Over the last 15 years, there has been considerable discussion and even resolutions on the topic but the early suggestion that a further Annex to the Protocol or other legally binding instrument would be a practical way of regulating bioprospecting has not found consensus, not least as it would only apply to land areas. Indeed, from both ethical and legal viewpoints there has been no significant development of regulation and responsibilities at all, perhaps as some Parties like the present uncontrolled situation and see little need to curb the commercial activities of large pharmaceutical and genomic companies who are busy exploiting Antarctic resources through patenting and licensing.
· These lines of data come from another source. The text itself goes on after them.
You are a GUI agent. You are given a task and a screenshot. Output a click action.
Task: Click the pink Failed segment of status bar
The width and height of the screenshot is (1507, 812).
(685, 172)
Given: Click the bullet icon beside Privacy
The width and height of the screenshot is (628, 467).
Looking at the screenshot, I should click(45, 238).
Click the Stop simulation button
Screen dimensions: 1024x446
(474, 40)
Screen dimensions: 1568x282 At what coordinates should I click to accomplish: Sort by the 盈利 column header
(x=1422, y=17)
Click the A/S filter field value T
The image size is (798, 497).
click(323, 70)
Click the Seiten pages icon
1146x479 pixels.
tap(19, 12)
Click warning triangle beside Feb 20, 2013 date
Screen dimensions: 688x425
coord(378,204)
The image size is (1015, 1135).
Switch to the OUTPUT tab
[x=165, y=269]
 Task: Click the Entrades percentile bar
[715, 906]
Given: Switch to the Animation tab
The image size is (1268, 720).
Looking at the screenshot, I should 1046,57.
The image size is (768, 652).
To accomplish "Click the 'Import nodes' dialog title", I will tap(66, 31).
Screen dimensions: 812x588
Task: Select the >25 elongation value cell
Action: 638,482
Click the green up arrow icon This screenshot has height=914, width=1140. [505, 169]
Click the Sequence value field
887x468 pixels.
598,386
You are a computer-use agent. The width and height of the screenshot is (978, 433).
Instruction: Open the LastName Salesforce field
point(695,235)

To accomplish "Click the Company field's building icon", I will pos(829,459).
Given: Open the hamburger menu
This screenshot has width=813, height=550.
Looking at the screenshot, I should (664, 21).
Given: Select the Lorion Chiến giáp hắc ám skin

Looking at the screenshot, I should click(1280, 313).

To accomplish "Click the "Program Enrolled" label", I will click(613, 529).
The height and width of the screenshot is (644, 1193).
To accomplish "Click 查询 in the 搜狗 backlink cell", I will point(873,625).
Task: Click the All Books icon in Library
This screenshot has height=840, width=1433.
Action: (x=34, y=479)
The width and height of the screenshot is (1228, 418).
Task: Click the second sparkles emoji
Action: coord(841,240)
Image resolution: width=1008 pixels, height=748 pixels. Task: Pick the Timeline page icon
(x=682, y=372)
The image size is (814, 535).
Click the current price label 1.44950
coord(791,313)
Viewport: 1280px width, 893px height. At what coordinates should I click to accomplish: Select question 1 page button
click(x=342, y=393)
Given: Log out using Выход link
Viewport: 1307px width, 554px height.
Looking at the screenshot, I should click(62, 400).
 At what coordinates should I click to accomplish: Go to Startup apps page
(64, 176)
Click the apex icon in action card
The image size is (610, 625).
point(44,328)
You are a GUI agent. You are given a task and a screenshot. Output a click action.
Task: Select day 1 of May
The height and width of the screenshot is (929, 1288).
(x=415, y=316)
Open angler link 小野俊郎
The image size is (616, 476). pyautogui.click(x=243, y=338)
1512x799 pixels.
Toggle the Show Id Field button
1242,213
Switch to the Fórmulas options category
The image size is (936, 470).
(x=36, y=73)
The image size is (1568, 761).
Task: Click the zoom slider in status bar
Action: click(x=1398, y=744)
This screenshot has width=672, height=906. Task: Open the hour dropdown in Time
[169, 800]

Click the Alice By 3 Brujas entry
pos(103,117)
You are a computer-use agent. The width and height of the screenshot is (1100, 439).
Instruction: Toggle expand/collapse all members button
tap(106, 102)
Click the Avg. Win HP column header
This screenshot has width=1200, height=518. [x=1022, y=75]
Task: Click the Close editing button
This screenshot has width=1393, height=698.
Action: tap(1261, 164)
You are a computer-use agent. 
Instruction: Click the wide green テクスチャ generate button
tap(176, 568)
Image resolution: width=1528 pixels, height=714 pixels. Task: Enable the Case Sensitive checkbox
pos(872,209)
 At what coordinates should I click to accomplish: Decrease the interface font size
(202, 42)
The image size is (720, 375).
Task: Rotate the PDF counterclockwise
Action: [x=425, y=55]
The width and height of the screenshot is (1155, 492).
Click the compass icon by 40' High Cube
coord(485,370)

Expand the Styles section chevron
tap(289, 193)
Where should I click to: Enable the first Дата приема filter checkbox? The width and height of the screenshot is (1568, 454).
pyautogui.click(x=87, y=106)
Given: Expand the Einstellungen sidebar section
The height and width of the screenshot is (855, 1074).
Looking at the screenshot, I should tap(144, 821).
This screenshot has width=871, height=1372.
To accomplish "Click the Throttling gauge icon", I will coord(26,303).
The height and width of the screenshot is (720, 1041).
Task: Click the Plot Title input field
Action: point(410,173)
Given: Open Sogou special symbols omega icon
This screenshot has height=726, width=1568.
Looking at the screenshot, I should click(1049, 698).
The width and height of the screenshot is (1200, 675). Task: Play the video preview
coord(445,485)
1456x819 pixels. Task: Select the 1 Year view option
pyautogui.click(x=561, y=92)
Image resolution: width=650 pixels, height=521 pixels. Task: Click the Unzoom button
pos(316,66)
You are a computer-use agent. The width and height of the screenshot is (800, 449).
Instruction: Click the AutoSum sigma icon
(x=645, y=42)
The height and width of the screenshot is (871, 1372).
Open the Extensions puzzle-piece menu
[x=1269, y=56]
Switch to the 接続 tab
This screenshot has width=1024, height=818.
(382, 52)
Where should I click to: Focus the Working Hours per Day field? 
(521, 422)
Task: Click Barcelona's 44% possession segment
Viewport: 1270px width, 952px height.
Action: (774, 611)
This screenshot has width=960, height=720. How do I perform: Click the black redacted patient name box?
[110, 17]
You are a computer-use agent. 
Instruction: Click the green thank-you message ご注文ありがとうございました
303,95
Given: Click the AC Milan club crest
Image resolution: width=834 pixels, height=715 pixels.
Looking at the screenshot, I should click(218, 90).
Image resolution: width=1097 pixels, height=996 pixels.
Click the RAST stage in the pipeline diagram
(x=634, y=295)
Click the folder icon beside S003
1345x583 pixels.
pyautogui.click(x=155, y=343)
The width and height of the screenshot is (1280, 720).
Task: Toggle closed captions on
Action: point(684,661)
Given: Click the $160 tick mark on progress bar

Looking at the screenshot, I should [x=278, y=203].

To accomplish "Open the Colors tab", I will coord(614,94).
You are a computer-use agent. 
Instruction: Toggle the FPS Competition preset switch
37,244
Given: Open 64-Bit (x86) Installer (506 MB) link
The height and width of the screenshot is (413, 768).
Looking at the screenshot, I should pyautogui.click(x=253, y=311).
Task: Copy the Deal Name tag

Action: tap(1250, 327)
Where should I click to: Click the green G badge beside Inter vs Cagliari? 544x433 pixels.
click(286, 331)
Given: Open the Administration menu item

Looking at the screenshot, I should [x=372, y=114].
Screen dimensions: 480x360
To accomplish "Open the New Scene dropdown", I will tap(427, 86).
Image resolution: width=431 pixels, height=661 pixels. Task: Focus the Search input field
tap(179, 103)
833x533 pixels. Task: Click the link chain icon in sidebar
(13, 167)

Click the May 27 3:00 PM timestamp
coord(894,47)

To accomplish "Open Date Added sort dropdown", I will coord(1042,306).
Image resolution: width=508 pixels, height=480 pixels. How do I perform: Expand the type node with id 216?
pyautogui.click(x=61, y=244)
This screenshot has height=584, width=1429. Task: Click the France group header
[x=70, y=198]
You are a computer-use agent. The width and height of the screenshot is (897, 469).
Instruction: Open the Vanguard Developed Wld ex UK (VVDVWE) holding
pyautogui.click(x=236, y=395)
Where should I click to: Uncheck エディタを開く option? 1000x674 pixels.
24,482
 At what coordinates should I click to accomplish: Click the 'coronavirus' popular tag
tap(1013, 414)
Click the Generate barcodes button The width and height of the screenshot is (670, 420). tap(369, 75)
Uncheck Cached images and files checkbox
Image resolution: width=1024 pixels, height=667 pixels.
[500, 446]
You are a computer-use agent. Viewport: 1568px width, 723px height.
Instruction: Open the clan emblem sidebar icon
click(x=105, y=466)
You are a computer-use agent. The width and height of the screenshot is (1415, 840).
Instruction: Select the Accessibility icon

The Parties have always maintained that they should regulate and govern any activities in and around Antarctica but have had to concede that there are other international jurisdictions that must be respected. From the start of the Treaty it was clear that the International Whaling Commission had precedence for whales over anything the Treaty Parties might wish to say and the activities of other organisations, like the International Maritime Organisation, have had to be recognised for specific purposes. Moreover, whilst the United Nations Convention on the Law of the Sea (UNCLOS) has gradually crept southwards to encompass parts of the Southern Ocean there are still some Parties who are not signatories and are thus able to delay its acceptance and application.
Now a new threat of resource controls has appeared. Information Paper 168 at the recent ATCM in Beijing described how a committee of the United Nations General Assembly is currently considering a binding international legal instrument under UNCLOS on the conservation and sustainable use of marine biological diversity of areas beyond national jurisdiction, like the Southern Ocean. Meanwhile initiatives under the Nagoya Protocol of the Convention on Biodiversity are discussing how to extend the rules on benefit sharing and compliance to those areas outside sovereign lands. It seems possible that these two threads will come to fruition in the near future and it may be that since the Consultative Parties have so far failed to enact any comparable laws the new initiatives from outside will gain legal precedence.
With three resolutions to keep bioprospecting under review there has not been a lack of evidence of what is happening but there has been a singular lack of enthusiasm to develop a regime acceptable to all those working on and around the continent. Time is running out for providing our own version of bioprospecting governance within the Antarctic Treaty System.